最近は、塾や習い事など、また、親も仕事などで忙しく、「孤食」が多くなり、家族揃ってにぎやかに食事をする機会が減っていることも症状形成の一つの要因となっていますが、それが原因というわけではありません。
会食恐怖症(外食恐怖・会食不能症)の治療
精神科・心療内科などの病院では、薬物療法の他にカウンセリングなどが行われるます。
薬物療法では、不安感の軽減を目的にベンゾジアゼピン系抗不安薬が用いられたり、抗うつ剤(SSRI、SNRIや三環系抗うつ剤・スルピリドなど)が用いられることもあります。
一見、有効性があるかのように見える場合もありますが、実際にはそれで改善するわけではありません。薬を止めてしまうと、余計に不安になったり、結果的には食べられたり、食べられなくなったりということはあるので、あたかも治療効果があるかのように錯覚するだけであり、薬を飲まないとダメ、という心理的依存を形成しやすく、表面的な効果さえないのに薬が止められない、という方も多いのです。
特にベンゾジアゼピン系抗不安薬は依存性が高く、心理的依存だけでなく、身体的依存性が非常に高く危険です。抗うつ剤の依存性、危険性はいうまでもなく別項でも述べているとおりであり、離脱症状も強く、服用を中止したり飲み忘れでも、数日後に激しいめまいがあり、長期服用の安全性は確かめられていません。吐き気やめまい自体はそうそう長く続くことは、あまりないのですが。
基本的には、なるべく会食・外食の機会を避けない方が良いと思います。会食恐怖症の人は、食べなきゃいけない、食べられないのはおかしい、といった強迫観念も強いといえます。
一般の人でも、食事をしたくないときやできないことはあり、実際にしなくても本人も回りの人も別に何とも思いません。
今日はお昼が遅かったからお腹一杯、家に家族が用意してあるから…、などといった理由をそつなく言えば誰も不思議に思いませんし、もちろん実際にそういうことは多いのです。お茶だけ頼むとか、飲みものさえ無理なら、別に飲まなくてもいいわけです。
頻回に会食をしなければならない相手には、症状を伝えたほうがいいかもしれません。その方が却って気分的に楽になり、食べられるようになることもあるでしょう。
難しいかもしれませんが、なるべく食べやすい条件を作り段階的に自信をつけていくのがいいでしょう。ハイキングに行って一緒におにぎりを食べるなど、屋外の方が食べやすい人もいるかと思います。慣れないと抵抗がある人も居ますが。

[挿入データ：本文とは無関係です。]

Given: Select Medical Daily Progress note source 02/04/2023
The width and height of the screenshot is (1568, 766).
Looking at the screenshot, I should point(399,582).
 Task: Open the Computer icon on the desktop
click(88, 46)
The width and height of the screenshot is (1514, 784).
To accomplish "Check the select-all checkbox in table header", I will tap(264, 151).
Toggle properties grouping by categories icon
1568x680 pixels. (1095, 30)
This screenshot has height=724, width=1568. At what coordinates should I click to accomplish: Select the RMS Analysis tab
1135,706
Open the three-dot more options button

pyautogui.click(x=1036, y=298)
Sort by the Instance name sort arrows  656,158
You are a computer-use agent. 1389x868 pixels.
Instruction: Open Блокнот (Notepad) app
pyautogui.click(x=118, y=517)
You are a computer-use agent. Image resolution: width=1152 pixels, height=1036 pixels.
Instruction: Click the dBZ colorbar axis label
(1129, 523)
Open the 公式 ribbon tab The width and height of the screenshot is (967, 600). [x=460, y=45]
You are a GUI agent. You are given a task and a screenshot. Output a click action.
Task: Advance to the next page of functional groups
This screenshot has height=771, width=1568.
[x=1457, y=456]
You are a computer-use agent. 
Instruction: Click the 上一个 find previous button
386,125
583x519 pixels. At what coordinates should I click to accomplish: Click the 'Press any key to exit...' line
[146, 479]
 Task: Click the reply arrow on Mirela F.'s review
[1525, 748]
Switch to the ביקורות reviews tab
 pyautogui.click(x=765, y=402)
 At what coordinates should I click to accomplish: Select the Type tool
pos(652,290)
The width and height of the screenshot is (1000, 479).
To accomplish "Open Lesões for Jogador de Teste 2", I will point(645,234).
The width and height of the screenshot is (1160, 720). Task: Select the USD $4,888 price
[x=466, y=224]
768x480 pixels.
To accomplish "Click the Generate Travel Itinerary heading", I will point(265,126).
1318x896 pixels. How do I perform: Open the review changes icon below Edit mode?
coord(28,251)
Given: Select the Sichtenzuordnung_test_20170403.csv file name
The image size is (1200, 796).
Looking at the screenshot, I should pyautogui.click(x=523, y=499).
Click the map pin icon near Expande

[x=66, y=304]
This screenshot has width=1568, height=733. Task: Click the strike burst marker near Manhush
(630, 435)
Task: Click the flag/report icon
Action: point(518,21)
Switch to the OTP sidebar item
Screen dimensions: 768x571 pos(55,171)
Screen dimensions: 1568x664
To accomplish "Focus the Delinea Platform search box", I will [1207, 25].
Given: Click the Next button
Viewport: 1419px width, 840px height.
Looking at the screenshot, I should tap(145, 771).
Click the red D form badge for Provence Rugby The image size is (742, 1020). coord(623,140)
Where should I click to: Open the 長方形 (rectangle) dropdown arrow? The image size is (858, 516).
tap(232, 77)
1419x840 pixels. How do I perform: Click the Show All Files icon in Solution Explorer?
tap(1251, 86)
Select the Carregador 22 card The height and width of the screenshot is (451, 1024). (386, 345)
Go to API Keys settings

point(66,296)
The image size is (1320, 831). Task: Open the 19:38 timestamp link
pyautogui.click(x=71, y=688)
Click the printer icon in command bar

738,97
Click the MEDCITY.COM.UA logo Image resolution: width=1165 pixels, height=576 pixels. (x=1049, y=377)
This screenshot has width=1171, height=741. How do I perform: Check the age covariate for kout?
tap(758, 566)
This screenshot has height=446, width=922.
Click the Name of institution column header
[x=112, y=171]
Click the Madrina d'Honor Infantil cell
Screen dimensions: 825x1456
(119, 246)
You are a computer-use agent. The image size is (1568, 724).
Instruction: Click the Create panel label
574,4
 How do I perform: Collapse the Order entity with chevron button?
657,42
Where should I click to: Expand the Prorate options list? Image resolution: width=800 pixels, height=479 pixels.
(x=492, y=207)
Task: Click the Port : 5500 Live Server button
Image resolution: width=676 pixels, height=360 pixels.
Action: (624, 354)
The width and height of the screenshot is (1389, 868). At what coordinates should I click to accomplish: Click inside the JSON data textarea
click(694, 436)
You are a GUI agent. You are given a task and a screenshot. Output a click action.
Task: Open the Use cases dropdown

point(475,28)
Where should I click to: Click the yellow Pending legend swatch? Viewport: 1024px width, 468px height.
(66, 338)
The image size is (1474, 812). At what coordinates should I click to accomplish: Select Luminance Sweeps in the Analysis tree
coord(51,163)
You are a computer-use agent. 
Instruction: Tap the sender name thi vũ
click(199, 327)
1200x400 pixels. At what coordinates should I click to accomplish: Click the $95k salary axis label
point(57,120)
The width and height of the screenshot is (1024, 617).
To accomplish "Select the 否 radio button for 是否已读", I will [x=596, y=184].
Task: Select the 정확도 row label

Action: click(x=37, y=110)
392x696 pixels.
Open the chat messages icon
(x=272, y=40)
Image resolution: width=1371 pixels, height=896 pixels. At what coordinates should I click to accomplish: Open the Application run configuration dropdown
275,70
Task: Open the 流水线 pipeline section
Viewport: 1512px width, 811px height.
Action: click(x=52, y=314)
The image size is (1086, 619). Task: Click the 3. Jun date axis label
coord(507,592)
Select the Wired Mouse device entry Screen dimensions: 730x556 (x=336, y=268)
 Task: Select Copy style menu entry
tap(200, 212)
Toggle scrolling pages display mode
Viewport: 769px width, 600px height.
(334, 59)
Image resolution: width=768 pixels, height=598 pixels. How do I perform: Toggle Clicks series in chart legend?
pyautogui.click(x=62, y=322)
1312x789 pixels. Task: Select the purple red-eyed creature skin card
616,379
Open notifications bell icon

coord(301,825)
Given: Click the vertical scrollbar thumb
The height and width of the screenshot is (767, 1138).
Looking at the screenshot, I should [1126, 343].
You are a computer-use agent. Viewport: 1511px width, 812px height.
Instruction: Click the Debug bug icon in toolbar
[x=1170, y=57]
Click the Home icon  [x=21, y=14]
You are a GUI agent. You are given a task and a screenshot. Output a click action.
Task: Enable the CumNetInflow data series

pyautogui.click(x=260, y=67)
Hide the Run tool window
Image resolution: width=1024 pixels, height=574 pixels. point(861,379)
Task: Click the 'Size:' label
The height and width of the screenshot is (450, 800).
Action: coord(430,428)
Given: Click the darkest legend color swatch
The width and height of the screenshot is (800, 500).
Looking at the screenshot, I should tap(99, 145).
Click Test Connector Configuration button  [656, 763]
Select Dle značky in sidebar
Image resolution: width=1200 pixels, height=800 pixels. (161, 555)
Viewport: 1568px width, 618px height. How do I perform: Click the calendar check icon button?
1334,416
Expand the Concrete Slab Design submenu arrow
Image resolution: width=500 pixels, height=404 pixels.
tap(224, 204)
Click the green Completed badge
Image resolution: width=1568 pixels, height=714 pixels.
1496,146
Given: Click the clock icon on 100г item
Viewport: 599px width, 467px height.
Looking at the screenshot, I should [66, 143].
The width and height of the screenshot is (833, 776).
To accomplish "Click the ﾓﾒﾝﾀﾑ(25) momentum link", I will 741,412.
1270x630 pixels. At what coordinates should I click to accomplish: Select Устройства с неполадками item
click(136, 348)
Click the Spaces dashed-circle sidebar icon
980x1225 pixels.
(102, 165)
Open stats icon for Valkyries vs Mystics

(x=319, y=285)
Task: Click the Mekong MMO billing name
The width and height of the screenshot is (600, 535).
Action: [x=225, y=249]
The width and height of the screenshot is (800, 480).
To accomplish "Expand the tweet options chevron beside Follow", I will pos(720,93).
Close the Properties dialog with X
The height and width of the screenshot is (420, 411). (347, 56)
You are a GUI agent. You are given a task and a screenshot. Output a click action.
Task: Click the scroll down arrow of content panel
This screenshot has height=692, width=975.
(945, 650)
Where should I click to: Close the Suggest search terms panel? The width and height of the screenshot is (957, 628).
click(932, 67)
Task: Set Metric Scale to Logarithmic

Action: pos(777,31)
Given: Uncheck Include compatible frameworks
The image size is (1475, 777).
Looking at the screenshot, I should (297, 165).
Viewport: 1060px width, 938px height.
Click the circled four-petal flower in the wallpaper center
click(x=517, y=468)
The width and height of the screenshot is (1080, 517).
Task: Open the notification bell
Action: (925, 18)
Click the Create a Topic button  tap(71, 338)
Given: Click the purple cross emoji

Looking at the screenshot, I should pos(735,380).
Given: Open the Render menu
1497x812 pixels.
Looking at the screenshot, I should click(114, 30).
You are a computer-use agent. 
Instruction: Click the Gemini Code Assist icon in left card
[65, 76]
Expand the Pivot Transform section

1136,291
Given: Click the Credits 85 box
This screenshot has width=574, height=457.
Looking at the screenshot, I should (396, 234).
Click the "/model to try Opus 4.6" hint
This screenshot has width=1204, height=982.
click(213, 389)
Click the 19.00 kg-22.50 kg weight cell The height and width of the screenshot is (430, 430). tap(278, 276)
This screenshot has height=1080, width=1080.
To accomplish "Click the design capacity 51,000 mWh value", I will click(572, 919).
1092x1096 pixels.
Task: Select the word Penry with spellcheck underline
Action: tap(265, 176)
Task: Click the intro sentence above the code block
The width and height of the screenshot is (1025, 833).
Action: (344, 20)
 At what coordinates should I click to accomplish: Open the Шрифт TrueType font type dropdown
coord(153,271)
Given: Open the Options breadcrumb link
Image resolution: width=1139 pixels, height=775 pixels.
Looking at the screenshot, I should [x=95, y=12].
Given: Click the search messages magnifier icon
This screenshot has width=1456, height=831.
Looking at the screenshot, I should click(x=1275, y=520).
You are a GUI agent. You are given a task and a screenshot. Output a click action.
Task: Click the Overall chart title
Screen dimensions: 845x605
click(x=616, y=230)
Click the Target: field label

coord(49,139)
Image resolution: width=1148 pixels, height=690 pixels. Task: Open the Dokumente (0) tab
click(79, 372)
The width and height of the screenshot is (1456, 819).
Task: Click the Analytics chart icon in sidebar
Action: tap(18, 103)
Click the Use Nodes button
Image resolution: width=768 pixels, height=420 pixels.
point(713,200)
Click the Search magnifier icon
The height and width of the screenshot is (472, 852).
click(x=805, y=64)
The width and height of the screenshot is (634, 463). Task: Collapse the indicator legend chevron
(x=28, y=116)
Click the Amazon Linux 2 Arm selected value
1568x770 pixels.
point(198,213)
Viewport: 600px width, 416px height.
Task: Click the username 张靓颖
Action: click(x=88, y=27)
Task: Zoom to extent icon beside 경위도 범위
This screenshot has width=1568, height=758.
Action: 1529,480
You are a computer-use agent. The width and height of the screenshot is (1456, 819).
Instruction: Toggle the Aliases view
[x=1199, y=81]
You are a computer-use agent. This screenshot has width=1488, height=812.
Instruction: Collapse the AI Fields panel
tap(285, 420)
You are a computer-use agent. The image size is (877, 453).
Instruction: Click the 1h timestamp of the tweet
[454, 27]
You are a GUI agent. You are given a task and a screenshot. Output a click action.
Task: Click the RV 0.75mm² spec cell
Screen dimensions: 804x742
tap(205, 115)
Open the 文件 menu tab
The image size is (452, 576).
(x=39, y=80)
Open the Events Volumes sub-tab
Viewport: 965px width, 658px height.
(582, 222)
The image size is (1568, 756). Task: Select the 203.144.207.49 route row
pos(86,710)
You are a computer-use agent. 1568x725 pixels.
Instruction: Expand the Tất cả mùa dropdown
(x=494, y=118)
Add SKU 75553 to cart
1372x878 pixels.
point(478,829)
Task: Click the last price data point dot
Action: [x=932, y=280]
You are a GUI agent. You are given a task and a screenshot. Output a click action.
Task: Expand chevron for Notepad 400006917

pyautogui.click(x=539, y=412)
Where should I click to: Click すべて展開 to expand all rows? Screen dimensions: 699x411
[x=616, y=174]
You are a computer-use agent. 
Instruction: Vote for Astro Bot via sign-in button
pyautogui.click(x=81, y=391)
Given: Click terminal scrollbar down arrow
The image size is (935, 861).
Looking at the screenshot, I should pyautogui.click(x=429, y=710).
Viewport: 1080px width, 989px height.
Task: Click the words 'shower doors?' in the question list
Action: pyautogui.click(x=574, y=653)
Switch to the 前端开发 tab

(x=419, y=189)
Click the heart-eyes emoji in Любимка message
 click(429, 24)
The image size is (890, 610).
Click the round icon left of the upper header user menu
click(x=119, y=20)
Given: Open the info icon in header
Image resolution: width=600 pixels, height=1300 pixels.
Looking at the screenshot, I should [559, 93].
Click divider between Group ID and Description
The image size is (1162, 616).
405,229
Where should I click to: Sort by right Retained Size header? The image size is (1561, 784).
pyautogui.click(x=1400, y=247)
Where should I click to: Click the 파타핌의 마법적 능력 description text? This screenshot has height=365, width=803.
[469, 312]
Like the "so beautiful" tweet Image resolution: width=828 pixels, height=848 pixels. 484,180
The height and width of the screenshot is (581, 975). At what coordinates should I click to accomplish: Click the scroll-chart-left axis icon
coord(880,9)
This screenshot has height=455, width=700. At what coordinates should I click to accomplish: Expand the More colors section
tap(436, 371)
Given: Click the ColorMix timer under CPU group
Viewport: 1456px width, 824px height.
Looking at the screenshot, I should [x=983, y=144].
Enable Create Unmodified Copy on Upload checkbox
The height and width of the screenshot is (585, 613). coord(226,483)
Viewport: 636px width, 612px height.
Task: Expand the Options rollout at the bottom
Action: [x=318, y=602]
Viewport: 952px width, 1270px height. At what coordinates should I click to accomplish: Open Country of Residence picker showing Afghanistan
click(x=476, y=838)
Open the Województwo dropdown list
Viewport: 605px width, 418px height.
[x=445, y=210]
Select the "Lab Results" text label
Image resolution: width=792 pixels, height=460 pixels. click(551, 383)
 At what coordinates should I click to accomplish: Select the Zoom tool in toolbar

多くの人の場合、人に食事をおごる、という経験をしていません。なるべく、自分が食べやすい状況を進んで作り、経験を積んで行くことも必要です。例えば職場の上司と一緒では食べ難いかもしれませんが、同僚や後輩を食事に誘う場合は食べやすいかと思います。
「急がば回れ」でもあります。食べられる・食べられないという結果だけにこだわるより、人と同じ時間と場を共有できる、その場でリラックスしていられる、相手を安心させる、緊張させない、楽しく有意義な話ができる、ということに努力したほうが、結果的には食べられるという自信にもつながることも多いです。